Кинематограф Швеции

Поделись знанием:
Перейти к: навигация, поиск

Шведская публика впервые познакомилась с кинематографом 28 июня 1896 года на промышленной выставке в Мальмё, когда за входную плату были показаны первые киносъёмки. Уже в 1897 году на выставке в Стокгольме были продемонстрированы и первые короткометражные съёмки собственно шведского производства. В последующие годы благодаря разъездным показам кинокартин интерес в Швеции к кино вырос, и в начале XX века постепенно здесь начинают возникать постоянные кинотеатры.

Швеция наряду с Данией (см. Кинематограф Дании) стала одной из первых стран, в которой зародилась отечественная киноиндустрия. Старейшая из существующих в мире кинокомпаний Nordisk Film была основана в Копенгагене уже в 1906 году, а в 1907 году в Кристианстаде возникла Svenska Biografteatern (Svenska Bio). В эти годы активно работали режиссёры Виктор Шёстрём и Мауриц Стиллер, делая производство фильмов всё более профессиональным. Период окончания Первой мировой войны стал «золотым веком шведского немого кино». Многие фильмы снимались шведами по литературным произведениям. Так, например, в 1919 году Стиллер снял фильм «Деньги господина Арне» (Herr Arnes pengar) по роману Сельмы Лагерлёф, а два года спустя по её же произведению выпустил картину «Возница» (Körkarlen) Шёстрём.

В годы Первой мировой войны некоторую конкуренцию Svenska Bio составляла гётеборгская компания «Hasselbladfilm», на которой в 1915—1917 гг. активно работал режиссёр Еорг аф Клеркер. Однако в 1919 году все крупные кинокомпании Швеции слились в Svensk Filmindustri (SF), во главе которой встал Карл Магнуссон, руководивший до этого Svenska Bio. Впрочем, благополучие новой компании длилось недолго, поскольку в начале 20-х гг. Шёстрём, Стиллер и звезда шведского кино Грета Гарбо перебрались в Голливуд, а шведские фильмы утратили с окончанием войны свои лидирующие позиции на мировом рынке. Последовал финансовый и художественный кризис. Спасло шведский кинематограф появление в 30-х гг. звуковых фильмов, значительно увеличивших количество зрителей на отечественном кинорынке. В это время возникает Europa Film, специализировавшаяся на производстве комедий.

Такие актёры, как Фридольф Руди́н, Эдвард Перссон, Адольф Яр, Тур Мудеен, Эке Сёдерблум, Дагмар Эббесен и Сиккан Карлссон приносили компаниям значительный доход, однако в художественном плане картины 30-х гг. во многом были вульгарны и незатейливы, за что даже получили прозвище «пивных фильмов» (pilsnerfilmer). Наиболее известной из «пивных фильмов» стала картина Вейлера Хильдебранда «Отель „Парадиз“» (Pensionat Paradiset; 1937), которая послужила поводом для проведения протестного собрания в Стокгольмском концертном зале, организованного шведским Союзом писателей. На нём выступил кинокритик Карл Бьёркман, речь которого называлась «Шведский фильм — культура или культурная угроза?».

Исходные данные:

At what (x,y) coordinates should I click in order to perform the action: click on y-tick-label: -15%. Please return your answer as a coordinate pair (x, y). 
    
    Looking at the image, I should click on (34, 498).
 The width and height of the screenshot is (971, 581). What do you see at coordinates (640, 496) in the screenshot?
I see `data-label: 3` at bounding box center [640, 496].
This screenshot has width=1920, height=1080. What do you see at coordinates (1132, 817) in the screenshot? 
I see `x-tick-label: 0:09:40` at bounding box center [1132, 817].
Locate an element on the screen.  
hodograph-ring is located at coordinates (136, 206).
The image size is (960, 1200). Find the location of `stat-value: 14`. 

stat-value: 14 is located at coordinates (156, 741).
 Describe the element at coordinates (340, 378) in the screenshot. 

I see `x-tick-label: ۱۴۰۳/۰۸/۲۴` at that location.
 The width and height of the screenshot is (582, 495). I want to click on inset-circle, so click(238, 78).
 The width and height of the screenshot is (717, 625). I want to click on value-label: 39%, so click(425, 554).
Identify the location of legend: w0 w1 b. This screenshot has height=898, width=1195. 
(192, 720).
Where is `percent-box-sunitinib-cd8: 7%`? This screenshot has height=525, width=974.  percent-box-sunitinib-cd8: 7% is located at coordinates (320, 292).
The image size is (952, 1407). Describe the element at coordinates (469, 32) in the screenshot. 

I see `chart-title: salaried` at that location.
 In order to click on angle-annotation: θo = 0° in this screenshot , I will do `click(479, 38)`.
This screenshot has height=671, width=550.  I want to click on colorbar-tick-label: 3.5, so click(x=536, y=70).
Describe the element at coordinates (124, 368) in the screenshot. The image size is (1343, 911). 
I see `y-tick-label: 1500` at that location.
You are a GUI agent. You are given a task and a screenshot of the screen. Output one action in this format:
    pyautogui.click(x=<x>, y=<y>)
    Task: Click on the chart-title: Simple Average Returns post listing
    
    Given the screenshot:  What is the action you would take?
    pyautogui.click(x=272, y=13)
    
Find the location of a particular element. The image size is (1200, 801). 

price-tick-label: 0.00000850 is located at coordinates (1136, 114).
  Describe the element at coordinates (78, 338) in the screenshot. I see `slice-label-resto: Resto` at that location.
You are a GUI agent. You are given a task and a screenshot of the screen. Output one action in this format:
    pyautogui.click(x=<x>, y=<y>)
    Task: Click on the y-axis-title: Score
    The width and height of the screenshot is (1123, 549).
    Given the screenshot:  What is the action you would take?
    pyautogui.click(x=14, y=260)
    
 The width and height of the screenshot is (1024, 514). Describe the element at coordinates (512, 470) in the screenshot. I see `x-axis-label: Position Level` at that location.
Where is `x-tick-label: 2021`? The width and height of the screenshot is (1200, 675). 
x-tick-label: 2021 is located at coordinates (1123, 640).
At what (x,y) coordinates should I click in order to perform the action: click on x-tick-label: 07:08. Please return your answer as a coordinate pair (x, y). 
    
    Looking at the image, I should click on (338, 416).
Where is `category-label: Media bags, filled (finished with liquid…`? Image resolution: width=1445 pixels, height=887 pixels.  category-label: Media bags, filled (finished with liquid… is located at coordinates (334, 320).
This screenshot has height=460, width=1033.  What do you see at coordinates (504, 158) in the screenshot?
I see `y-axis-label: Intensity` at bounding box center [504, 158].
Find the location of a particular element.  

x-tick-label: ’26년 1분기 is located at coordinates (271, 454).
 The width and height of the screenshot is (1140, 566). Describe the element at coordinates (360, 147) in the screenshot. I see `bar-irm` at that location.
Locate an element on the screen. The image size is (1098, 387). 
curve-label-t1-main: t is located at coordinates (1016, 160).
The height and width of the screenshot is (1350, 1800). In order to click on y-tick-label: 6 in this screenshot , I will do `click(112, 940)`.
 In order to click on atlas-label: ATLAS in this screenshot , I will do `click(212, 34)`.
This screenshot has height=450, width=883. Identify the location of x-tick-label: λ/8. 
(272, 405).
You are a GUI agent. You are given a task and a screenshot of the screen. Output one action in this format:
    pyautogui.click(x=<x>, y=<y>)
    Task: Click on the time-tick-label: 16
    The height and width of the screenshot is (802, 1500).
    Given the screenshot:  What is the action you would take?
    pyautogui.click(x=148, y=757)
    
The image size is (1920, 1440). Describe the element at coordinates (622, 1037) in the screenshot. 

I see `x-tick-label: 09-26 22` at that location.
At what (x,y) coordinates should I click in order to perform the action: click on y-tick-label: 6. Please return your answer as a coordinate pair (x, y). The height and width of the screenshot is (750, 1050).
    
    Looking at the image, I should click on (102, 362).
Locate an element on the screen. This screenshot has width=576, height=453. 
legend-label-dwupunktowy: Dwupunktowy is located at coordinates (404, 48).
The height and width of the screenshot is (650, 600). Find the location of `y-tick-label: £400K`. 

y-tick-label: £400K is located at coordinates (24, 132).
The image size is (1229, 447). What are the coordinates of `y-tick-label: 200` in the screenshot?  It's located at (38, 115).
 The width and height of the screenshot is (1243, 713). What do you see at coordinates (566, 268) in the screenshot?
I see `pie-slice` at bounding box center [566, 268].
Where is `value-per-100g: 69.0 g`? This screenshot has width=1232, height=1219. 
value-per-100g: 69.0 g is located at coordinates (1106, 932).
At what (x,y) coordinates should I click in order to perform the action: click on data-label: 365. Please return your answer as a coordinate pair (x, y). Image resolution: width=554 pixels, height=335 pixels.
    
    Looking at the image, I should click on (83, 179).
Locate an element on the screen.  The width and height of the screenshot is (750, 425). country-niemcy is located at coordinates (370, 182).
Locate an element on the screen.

Список заданий:
[1] Воспроизведите отрывок из статьи о кинематографе Швеции между словами "Кинематограф Швеции" и "возникать постоянные кинотеатры." включительно.
[2] Приведите строки листинга между строкой, где есть "This screenshot has height=460, width=1033.", и строкой, где есть "curve-label-t1-main: t is", включительно, подставив "specific" вместо "particular". Всё остальное оставьте без изменений.

Ответы по заданиям:
[1]
Кинематограф Швеции

Поделись знанием:
Перейти к: навигация, поиск

Шведская публика впервые познакомилась с кинематографом 28 июня 1896 года на промышленной выставке в Мальмё, когда за входную плату были показаны первые киносъёмки. Уже в 1897 году на выставке в Стокгольме были продемонстрированы и первые короткометражные съёмки собственно шведского производства. В последующие годы благодаря разъездным показам кинокартин интерес в Швеции к кино вырос, и в начале XX века постепенно здесь начинают возникать постоянные кинотеатры.

[2]
This screenshot has height=460, width=1033.  What do you see at coordinates (504, 158) in the screenshot?
I see `y-axis-label: Intensity` at bounding box center [504, 158].
Find the location of a specific element.  

x-tick-label: ’26년 1분기 is located at coordinates (271, 454).
 The width and height of the screenshot is (1140, 566). Describe the element at coordinates (360, 147) in the screenshot. I see `bar-irm` at that location.
Locate an element on the screen. The image size is (1098, 387). 
curve-label-t1-main: t is located at coordinates (1016, 160).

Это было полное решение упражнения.